**EXERCISE DIRECTIONS:** Transcribe everything from "Pollenating just a" down to "butt-load of seeds." in the forum excerpt below, keeping every word and mark unchanged.

**PROVIDED TEXT:**
+---+
Pollenating just a few of the buds, or just the ones on a single branch will give you plenty of seeds. Wait till they are budding real good but still a few weeks from harvest then take yer baggie and break open some of the pods and look for the yellow dust. Use a Q-tip to pick up the dust and then just stroke it onto all the hairs of a single bud or a couple buds.

Make sure that you break open the pods outside of the grow room (maybe even outside of the house that the growroom is in) and don't use yer fingers for this as you don't want to get any on you. You should be able to mash them from the outside of the bag and break them open after you have let them warm up to room temp. Then be very careful when going into the grow room so that you don't spill the pollen or you will wipe out your smokeable buds and have a butt-load of seeds.


----------



## tastyness (Jul 25, 2012)

Hushpuppy
Thanks
Not sure I can segregate them enough to make it safe.
My plants live in a tent. 
If I grew the male in a different bedroom would that be enough isolation?
Probably not worth risking my girls at this point. 
Check my gj for the unusual phenotypes I've got in this bunch. 
I can see how crossing and breeding could become really fun once I have my final permanent grow room/tools set up.  
~t~
PS:  Why is it called a backcross?
  Wouldn't I need at least one blueberry girl to cross with?  Or would I be trying to take the blue and the shrubbiness to another strain?


----------



## Dan K. Liberty (Jul 26, 2012)

I can tell you indeed have the passion and interest in this new hobby of yours, tasty :icon_smile: you want to learn everything . . . thats a good sign

backcrossing is breeding a plant to its own kind, not another strain . . . actually, to backcross you first breed two plants of the same strain, then grow out the offspring and use a male of the offspring to breed a clone of the _original_ mom . . . then you can take _those_ offspring and use a male from them to again breed a clone of the _original_ mom . . . and so on . . . you keep crossing *back* to the original mom, get it ?  the result is that the differences between individual phenos becomes less and less, which for some purposes is very desirable - more uniform growth and harvesting.
+---+
**DATA SUPPLIED:**
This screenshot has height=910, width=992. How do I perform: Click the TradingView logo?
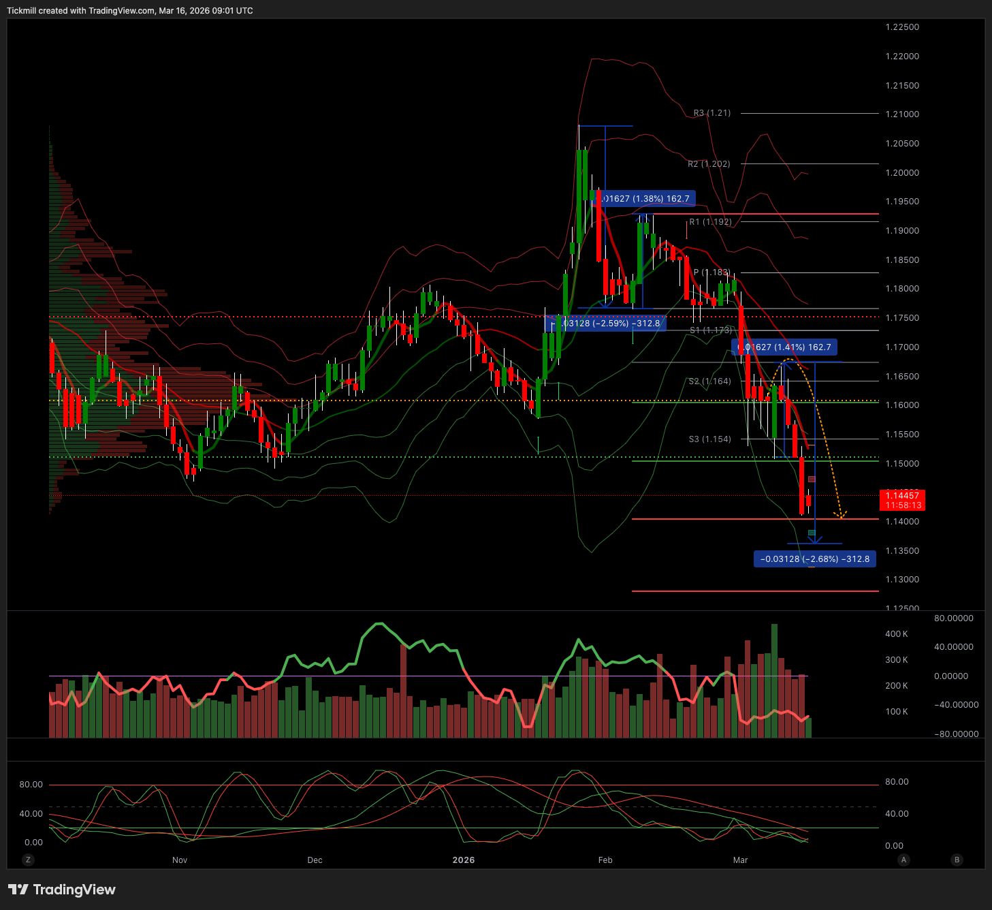tap(18, 890)
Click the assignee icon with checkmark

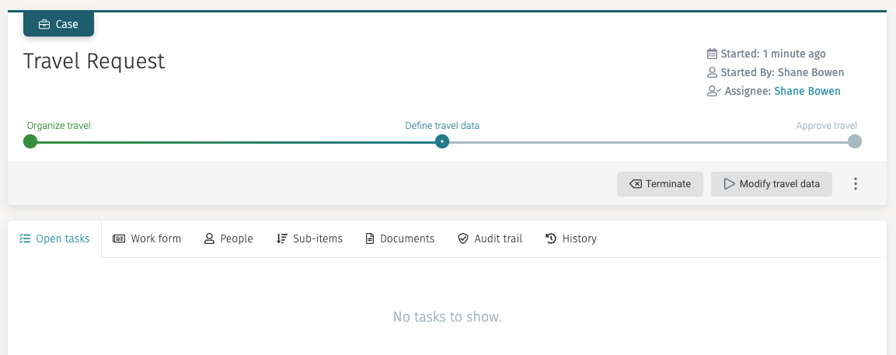point(713,91)
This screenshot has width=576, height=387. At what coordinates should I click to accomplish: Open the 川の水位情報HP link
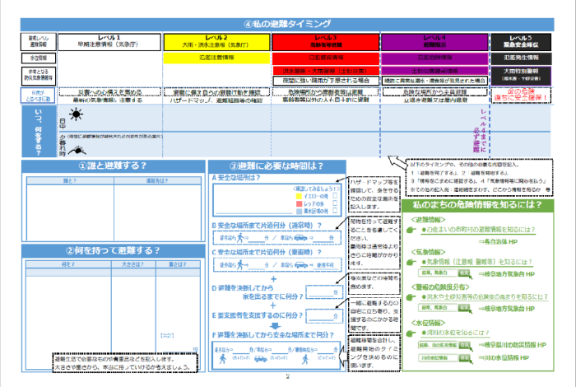click(513, 359)
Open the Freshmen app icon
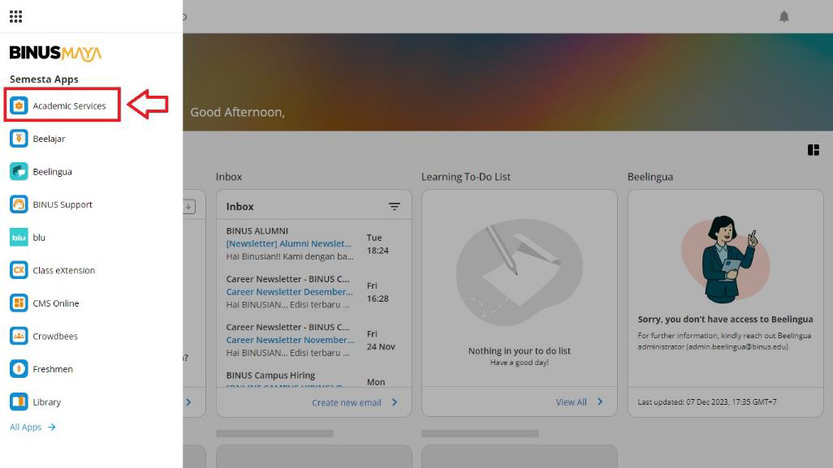Image resolution: width=833 pixels, height=468 pixels. click(19, 369)
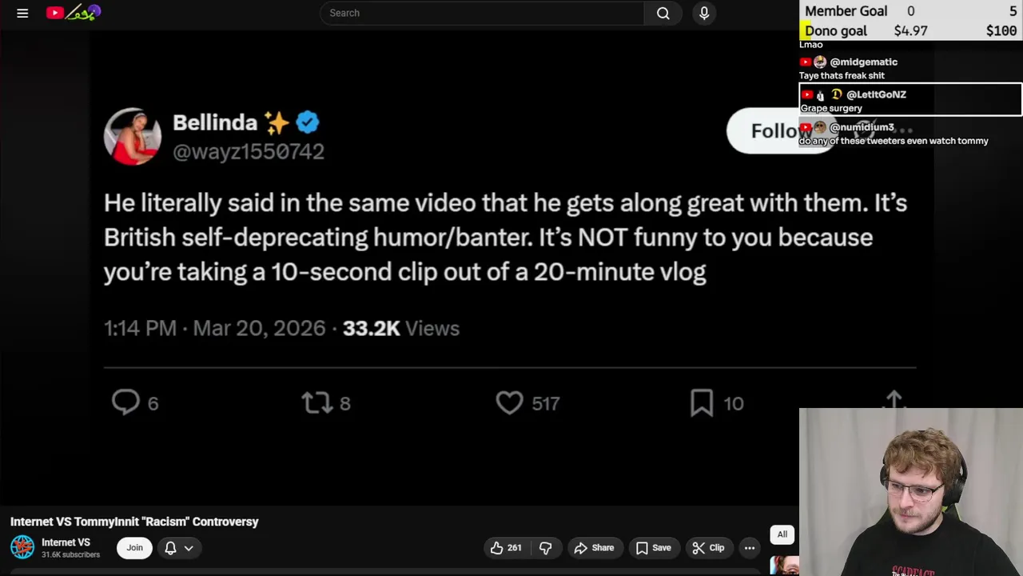Focus the YouTube search field
The image size is (1023, 576).
482,13
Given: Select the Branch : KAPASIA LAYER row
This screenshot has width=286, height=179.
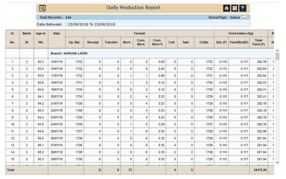Looking at the screenshot, I should tap(69, 54).
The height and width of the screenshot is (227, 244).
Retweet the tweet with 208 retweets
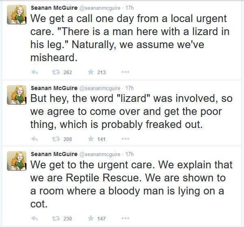(x=56, y=139)
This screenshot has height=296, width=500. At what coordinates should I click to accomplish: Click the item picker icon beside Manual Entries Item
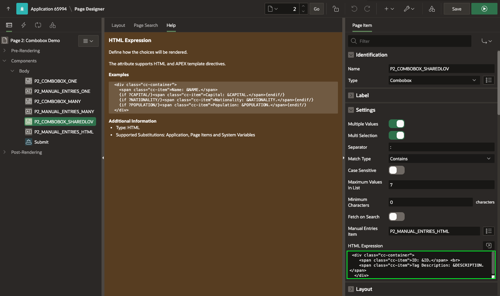(x=488, y=231)

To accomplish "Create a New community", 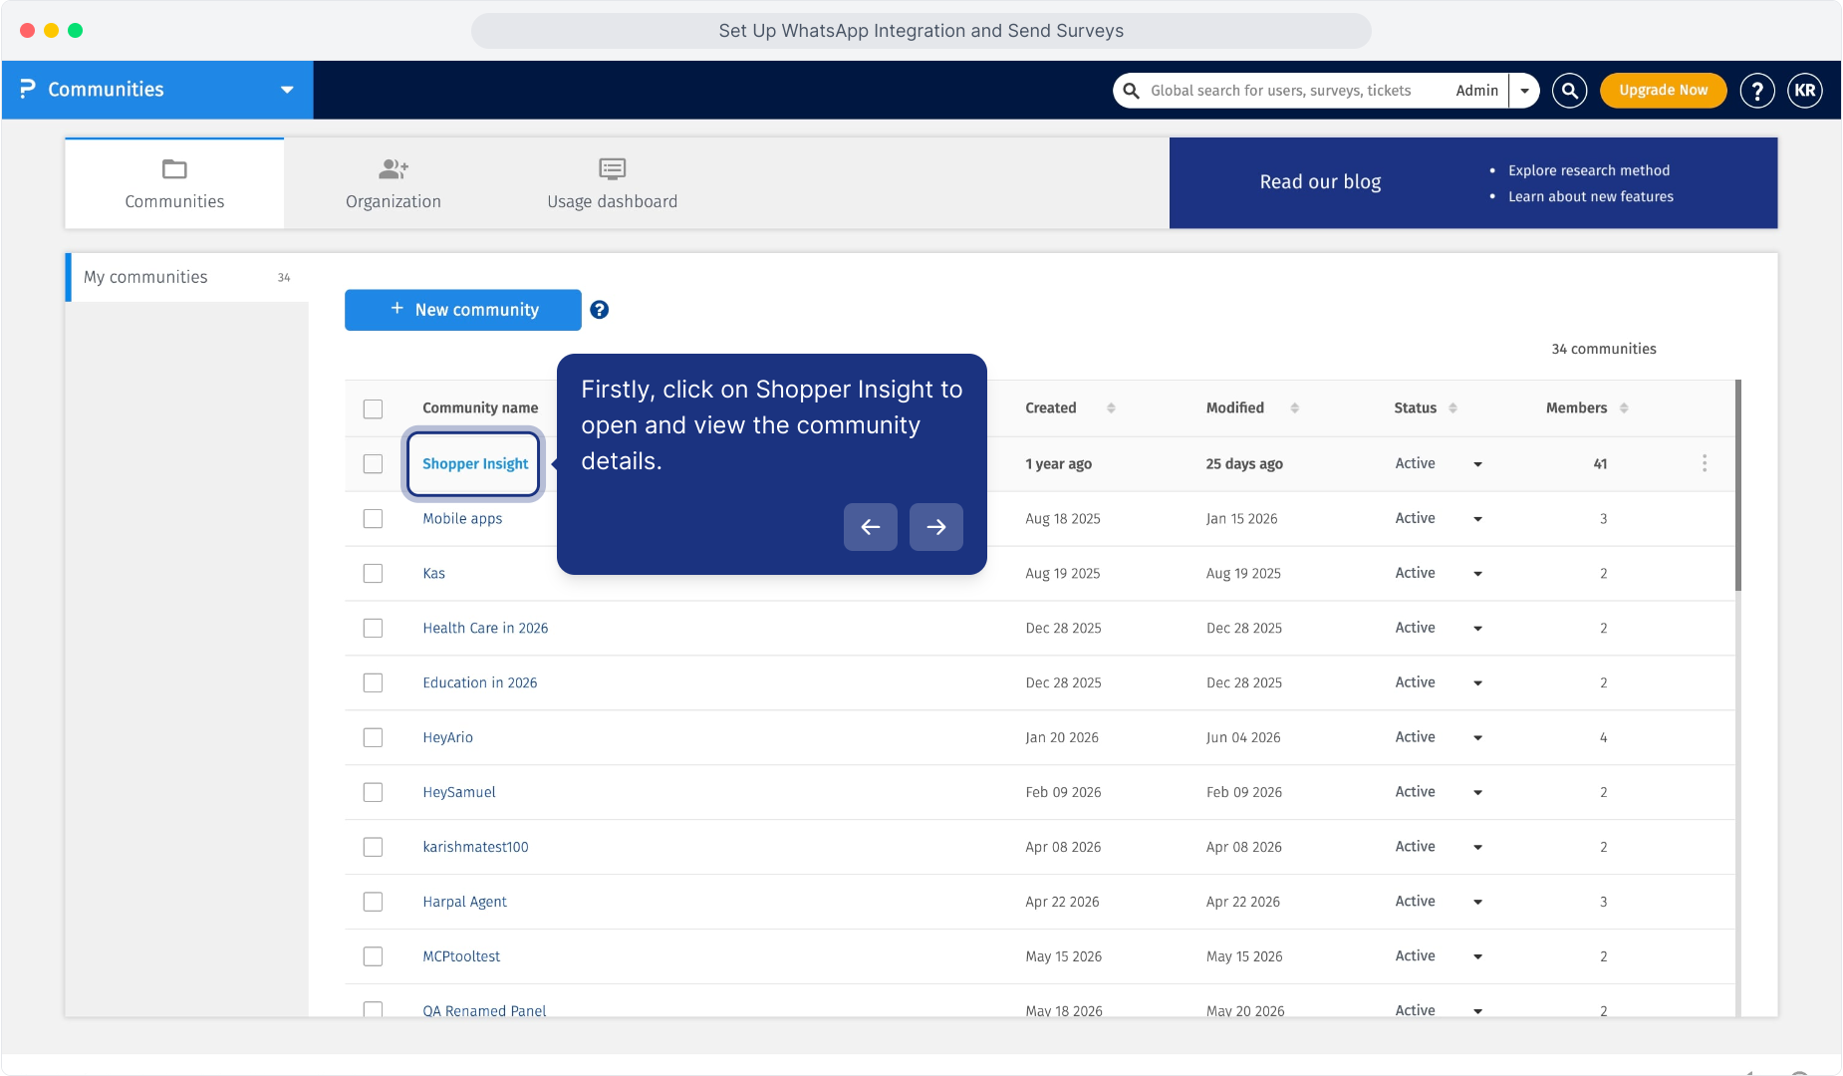I will click(463, 310).
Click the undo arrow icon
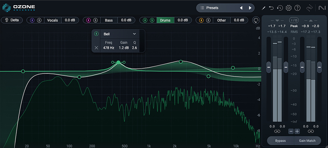Image resolution: width=328 pixels, height=148 pixels. pyautogui.click(x=271, y=8)
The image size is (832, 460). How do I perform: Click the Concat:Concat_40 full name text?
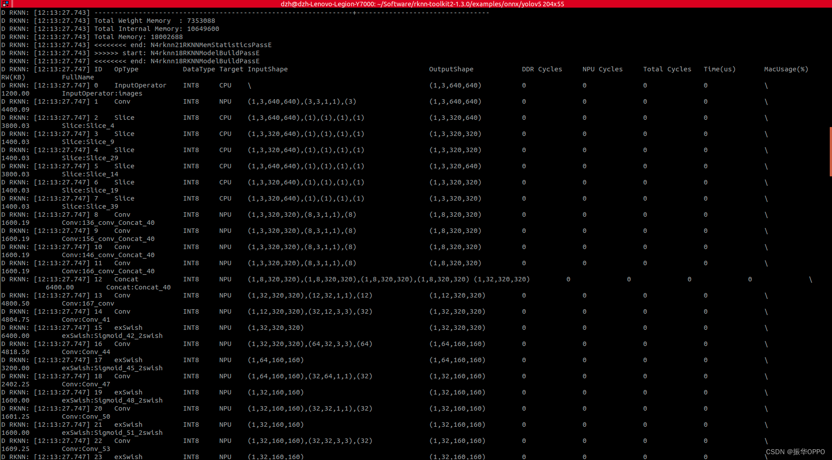(x=138, y=287)
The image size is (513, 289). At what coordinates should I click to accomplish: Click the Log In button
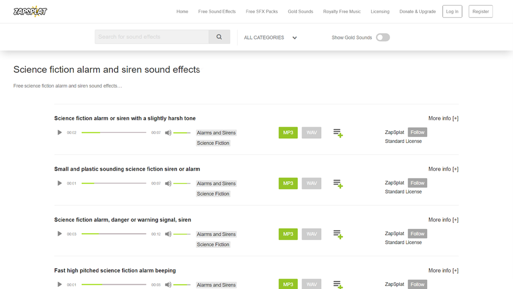pyautogui.click(x=452, y=12)
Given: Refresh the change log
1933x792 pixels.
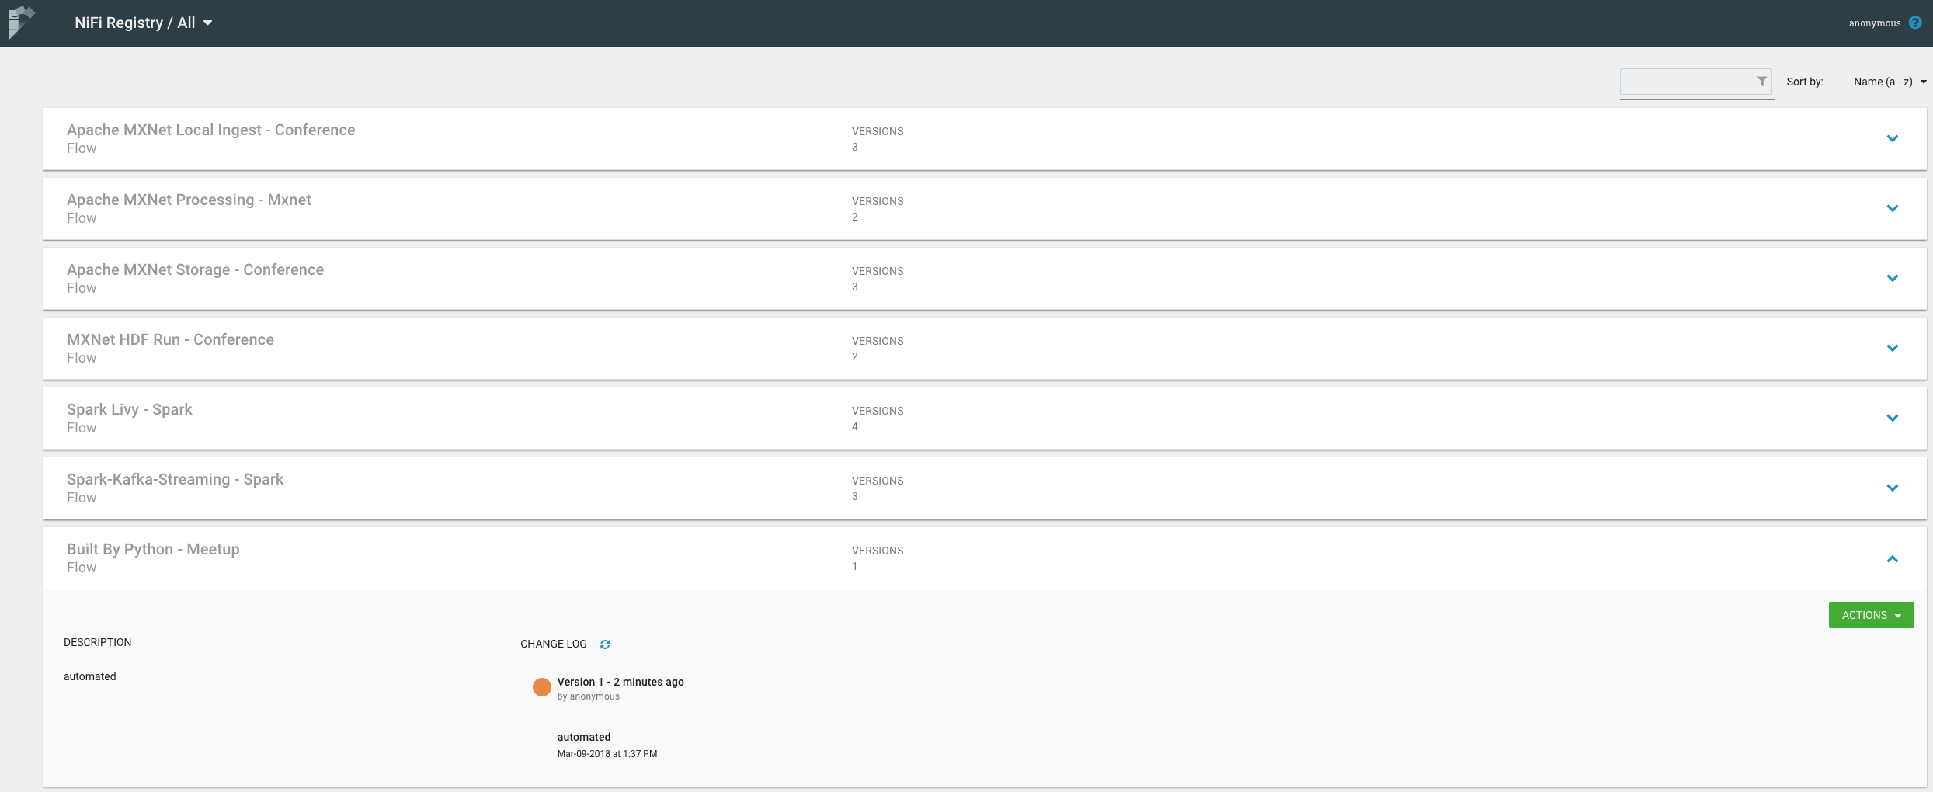Looking at the screenshot, I should coord(605,644).
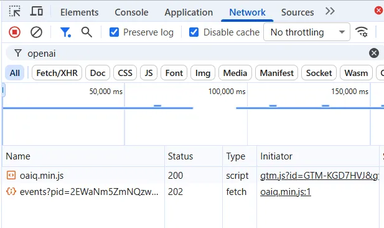Screen dimensions: 384x228
Task: Activate the inspect element selector icon
Action: point(15,11)
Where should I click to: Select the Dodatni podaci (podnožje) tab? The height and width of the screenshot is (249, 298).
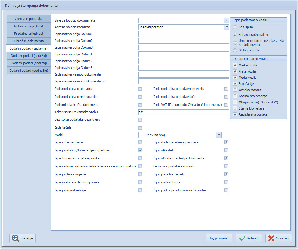pos(29,70)
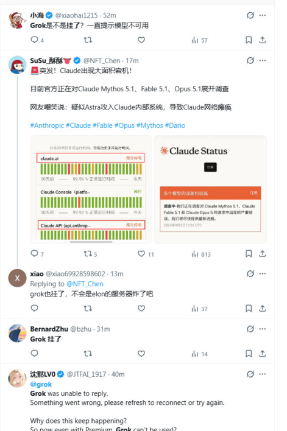The width and height of the screenshot is (287, 431).
Task: Open the @grok mention link
Action: point(41,384)
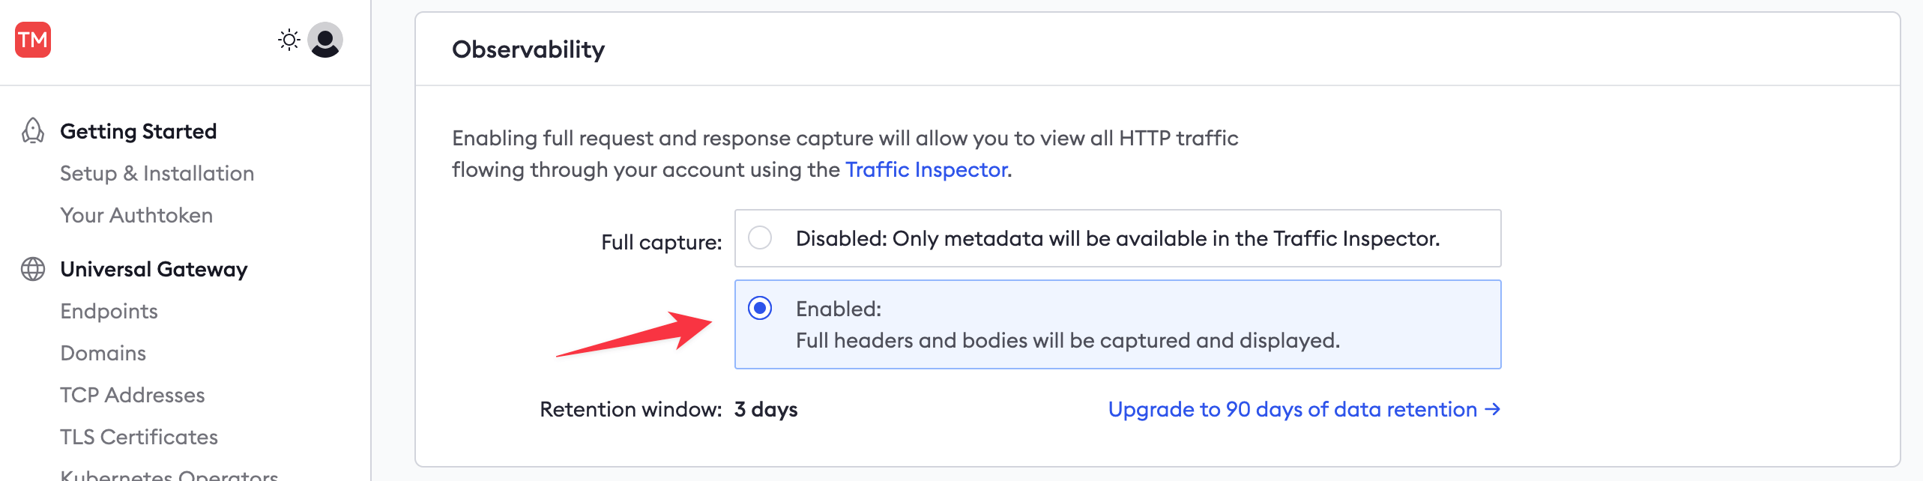Screen dimensions: 1923x481
Task: Click the globe icon beside Universal Gateway
Action: [31, 269]
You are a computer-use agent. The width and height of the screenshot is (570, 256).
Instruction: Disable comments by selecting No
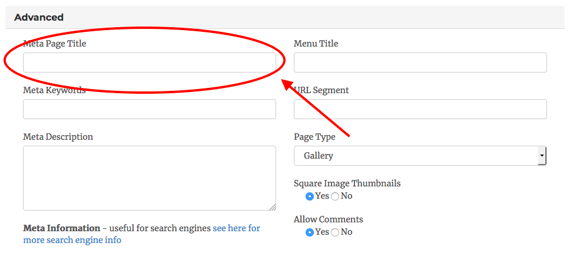point(335,232)
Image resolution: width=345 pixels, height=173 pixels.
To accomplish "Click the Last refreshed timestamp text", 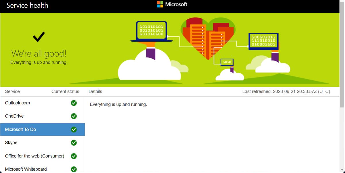I will pyautogui.click(x=286, y=91).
+---+
**WRITTEN RESPONSE:**
Pollenating just a few of the buds, or just the ones on a single branch will give you plenty of seeds. Wait till they are budding real good but still a few weeks from harvest then take yer baggie and break open some of the pods and look for the yellow dust. Use a Q-tip to pick up the dust and then just stroke it onto all the hairs of a single bud or a couple buds.

Make sure that you break open the pods outside of the grow room (maybe even outside of the house that the growroom is in) and don't use yer fingers for this as you don't want to get any on you. You should be able to mash them from the outside of the bag and break them open after you have let them warm up to room temp. Then be very careful when going into the grow room so that you don't spill the pollen or you will wipe out your smokeable buds and have a butt-load of seeds.